Worst Jokes Ever
My therapist told me that time heals all wounds. So I stabbed him, now we wait.
Bro, your toenails are bigger than your IQ.
My mom told me drugs are my enemies... but Jesus said to love your enemies.
I will never forget my grandfather's last words: “The fuck you doing with that knife?”
Dad, am I adopted?
NO! Why would I ever choose you?
Helen Keller picked up a cheese grater, it was the most violent story she'd ever read.
Once I told an abortion joke and this woman was like, "I've had an abortion, that's offensive." And I was like, "I just tell jokes, I think what you do is much worse."
Someone cutting the cheese then farted.
Someone sees the cheese, and it smelled like crap (literally). He said, "Who cut the cheese?"
What has 50 legs but can't walk?
25 disabled children.
I saw a beautiful homeless girl and asked if I could take her out on a date. She politely accepted and enjoyed herself. Soon after, I asked if I could take her home, she smiled and nodded her head. Her smile disappeared when she saw me running away with her cardboard box.
Why can't you give Elsa a balloon? Because she will let it go.
Did you hear that Michael Jackson changed his name from Michael Smith? Well, at least he's honest.
It's only rape.
If she finds out.
I know I'm valuable, I come with a barcode ;)
99% of women kiss with their eyes closed, that's why it's so hard to identify the rapist.
What do you expect when you get out of a bar?
Your mom naked LOLOLOLOL.
What is red and very rare?
A child in a blender.
Why can orphans travel around so much? They never get homesick.
You ever hear of a reverse exorcism?
It's where the devil tells the priest to get out of the child.
Funny thing happened today, my dad came home from work which is weird cause he’s a suicide bomber.

- - - -

• _What to work on_
Answer these from the jokes list:
(a) Why can't you give Elsa a balloon?
(b) What is a reverse exorcism?
(c) Why can orphans travel around so much?

- - - -

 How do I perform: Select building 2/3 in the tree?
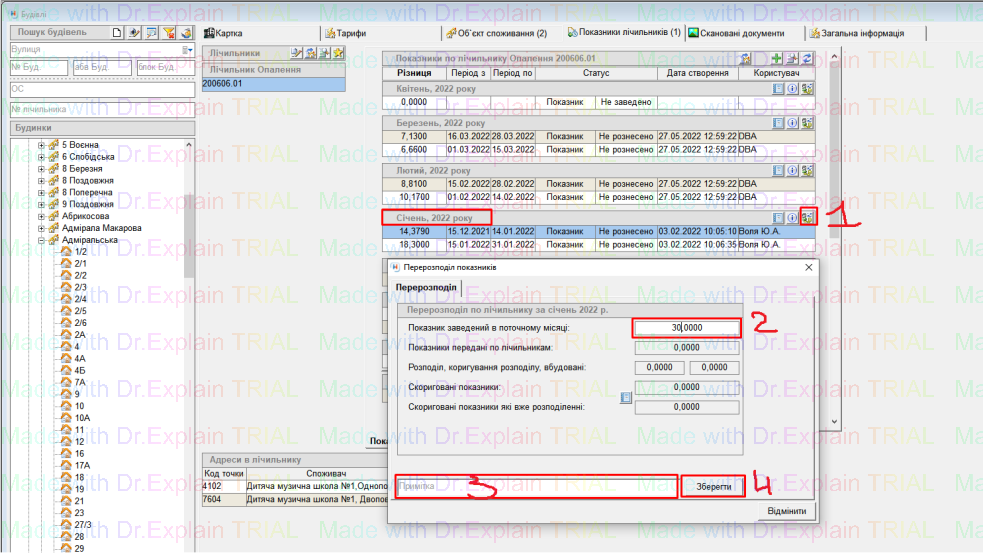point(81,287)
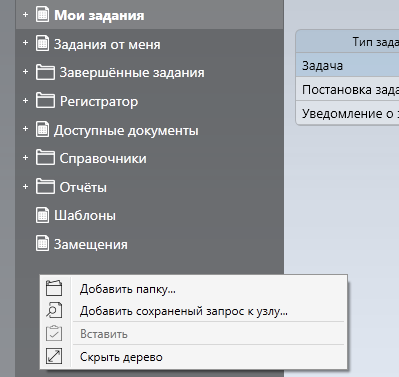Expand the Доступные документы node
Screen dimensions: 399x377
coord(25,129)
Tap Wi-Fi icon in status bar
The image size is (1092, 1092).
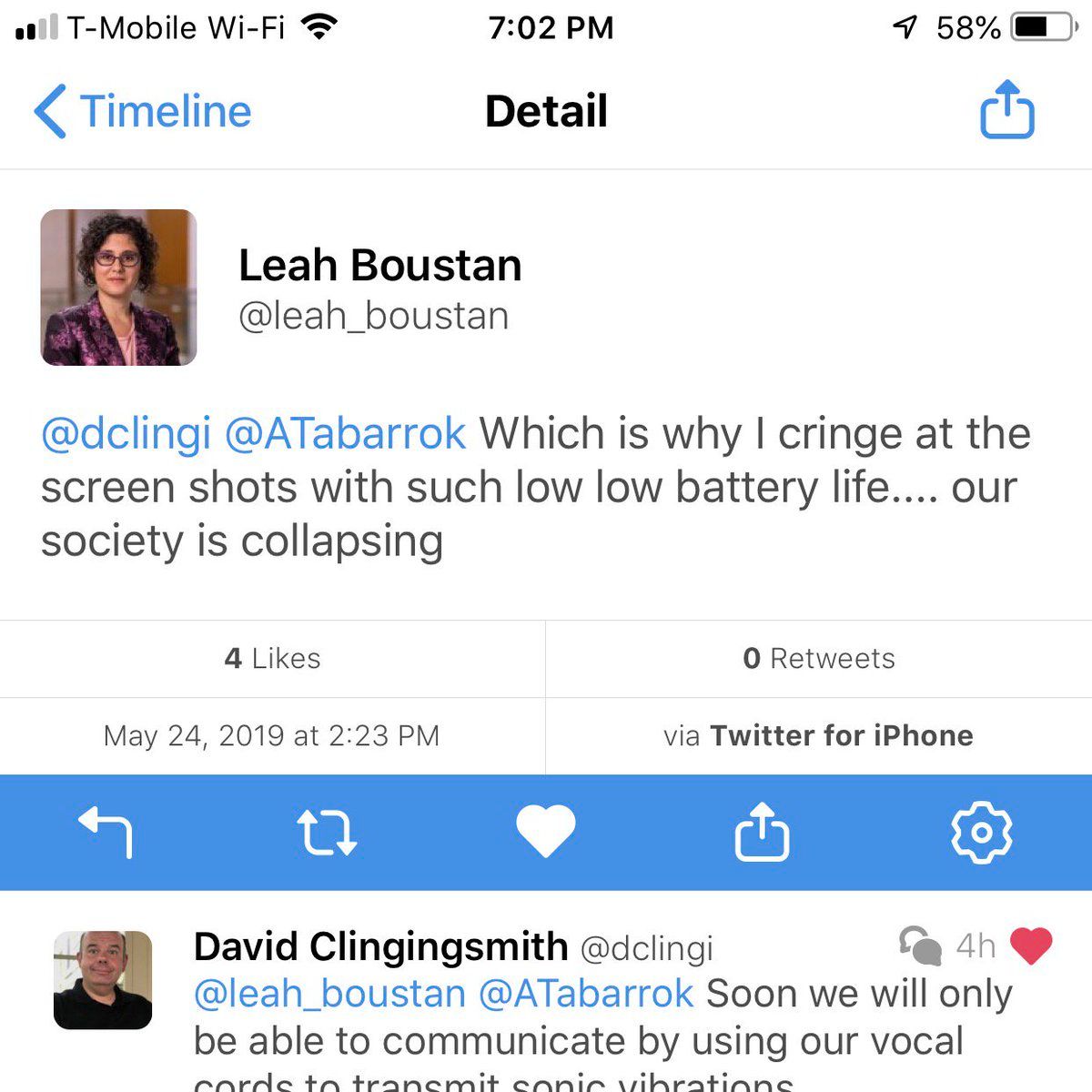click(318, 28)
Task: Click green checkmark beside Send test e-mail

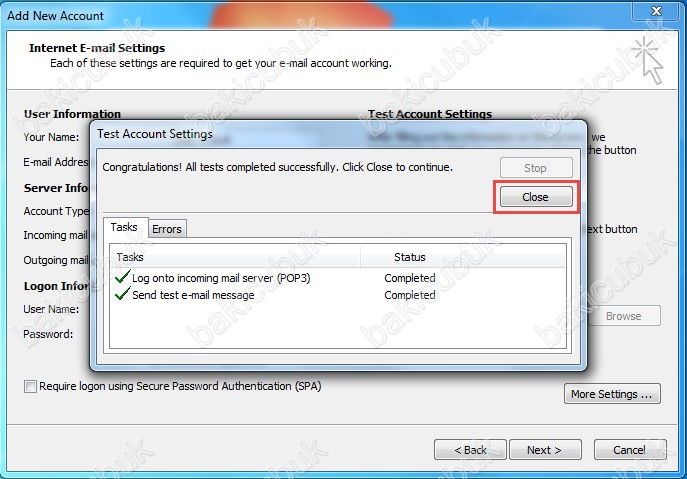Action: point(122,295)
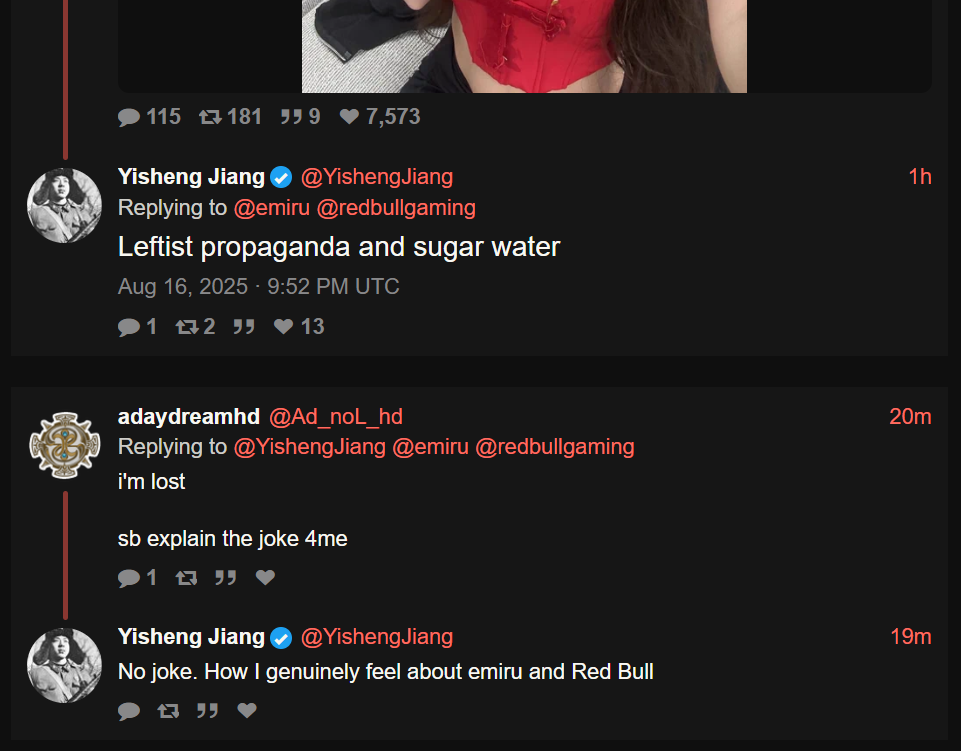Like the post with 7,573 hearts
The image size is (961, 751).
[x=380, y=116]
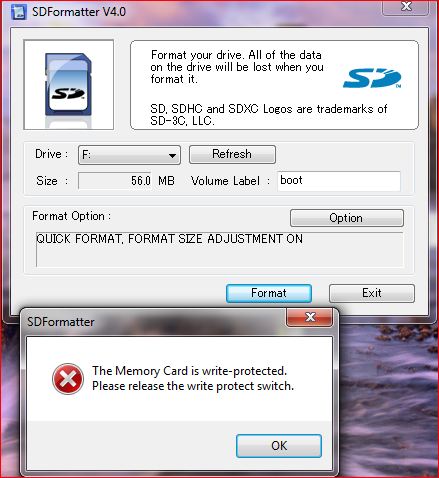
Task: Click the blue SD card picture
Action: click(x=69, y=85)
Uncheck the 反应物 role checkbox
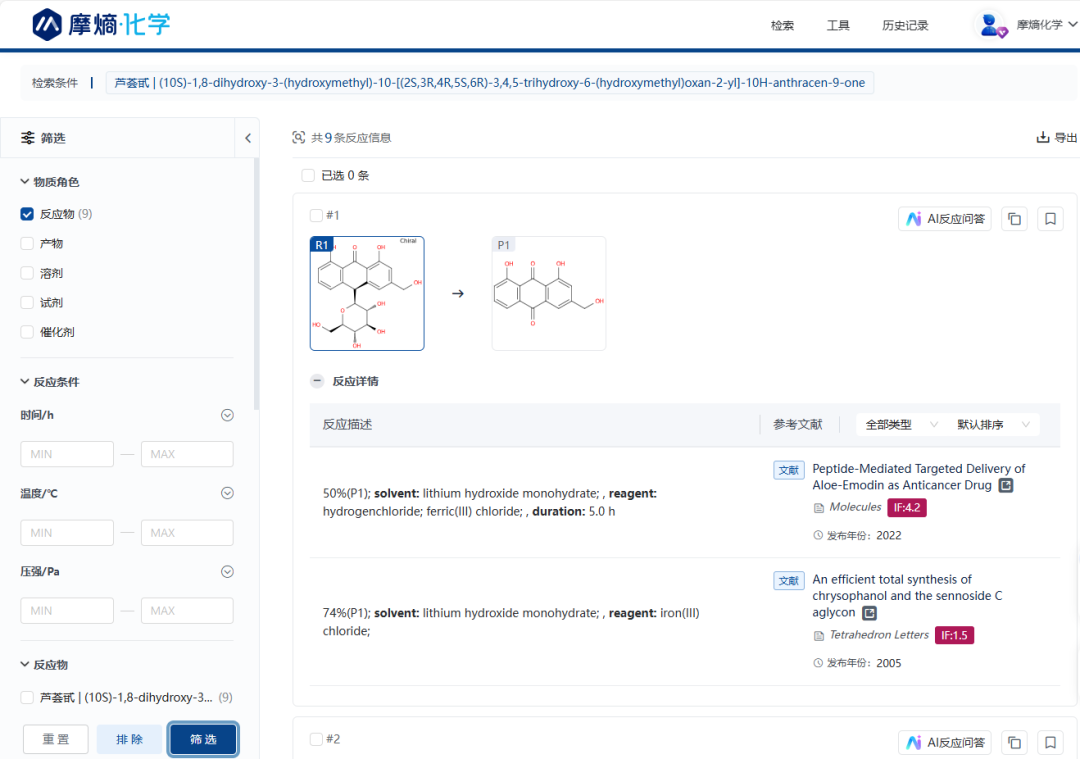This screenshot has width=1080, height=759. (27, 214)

- - - -

• _Exercise result_
(a) Because she will let it go.
(b) It's where the devil tells the priest to get out of the child.
(c) They never get homesick.